= Severe cognitive impairment =

Neurocognitive disorder

Severe cognitive impairment is a form of cognitive impairment that can be distinguished from the "mild" and "moderate" types of impairment. In the United States, the existence of severe cognitive impairment is a condition that triggers benefit payments under most long-term care insurance policies.

==Definition==
Under the United States' Federal Long Term Care Insurance Program, a severe cognitive impairment is defined as "a deterioration or loss in intellectual capacity that(a) places a person in jeopardy of harming him or herself or others and, therefore, the person requires substantial supervision by another person; and(b) is measured by clinical evidence and standardized tests which reliably measure impairment in:(1) short or long term memory;(2) orientation to people, places or time; and(3) deductive or abstract reasoning."
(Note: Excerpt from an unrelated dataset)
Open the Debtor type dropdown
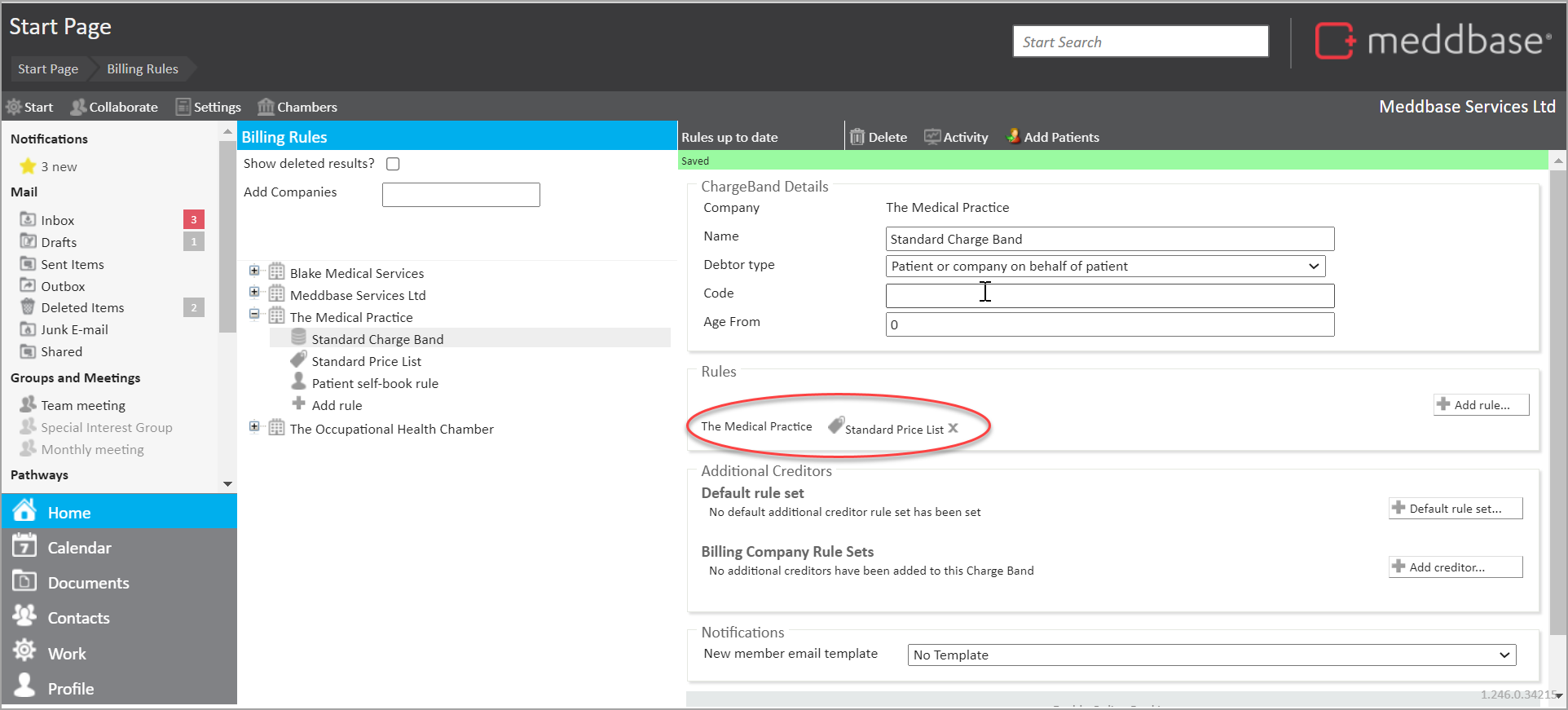The image size is (1568, 710). point(1104,267)
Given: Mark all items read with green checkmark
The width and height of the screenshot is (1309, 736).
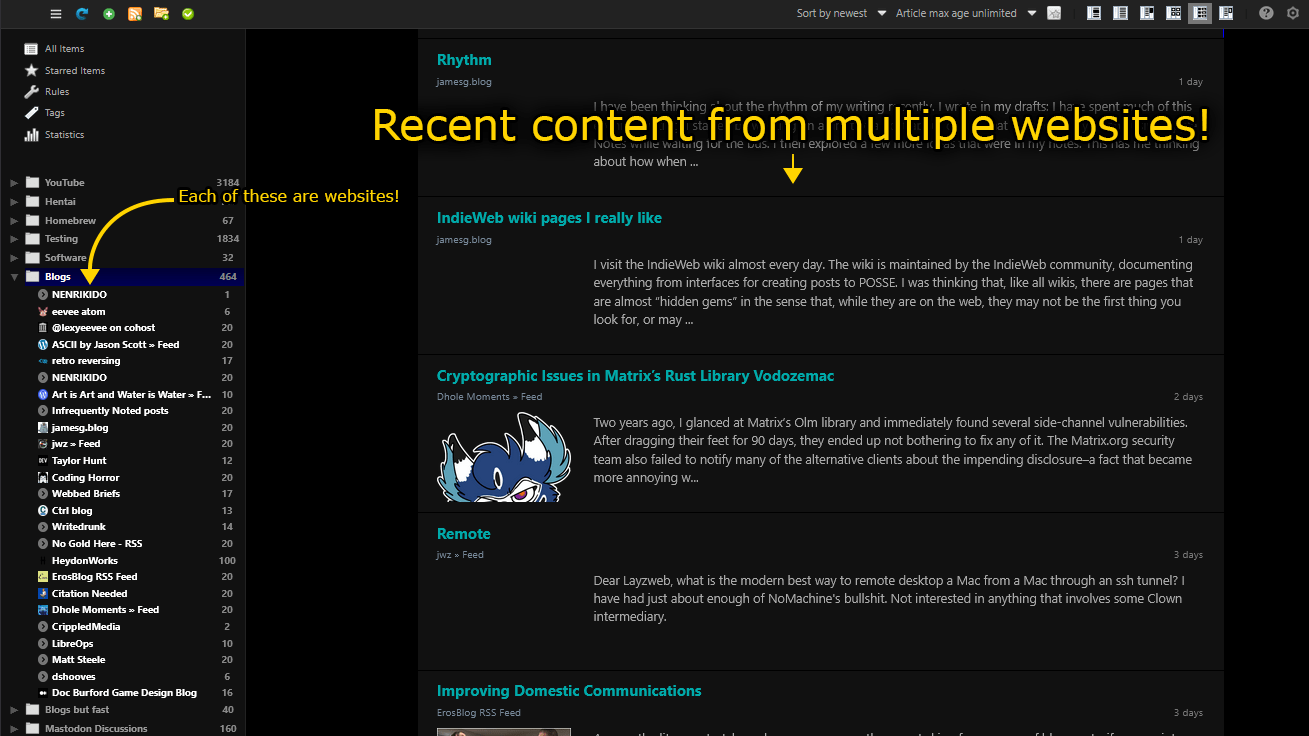Looking at the screenshot, I should point(188,14).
The Centers for Disease Control and Prevention offer the general explanation that a cognitive impairment exists when a person "has trouble remembering, learning new things, concentrating, or making decisions that affect their everyday life". It goes on the say that the impairment is severe when the person "[loses] the ability to understand the meaning or importance of something and the ability to talk or write". According to their explanation, people with severe cognitive impairment are unable to live independently.

==Prevalence==
A 2013–2014 study conducted at nursing homes in Sweden found that approximately one in seven residents had that condition.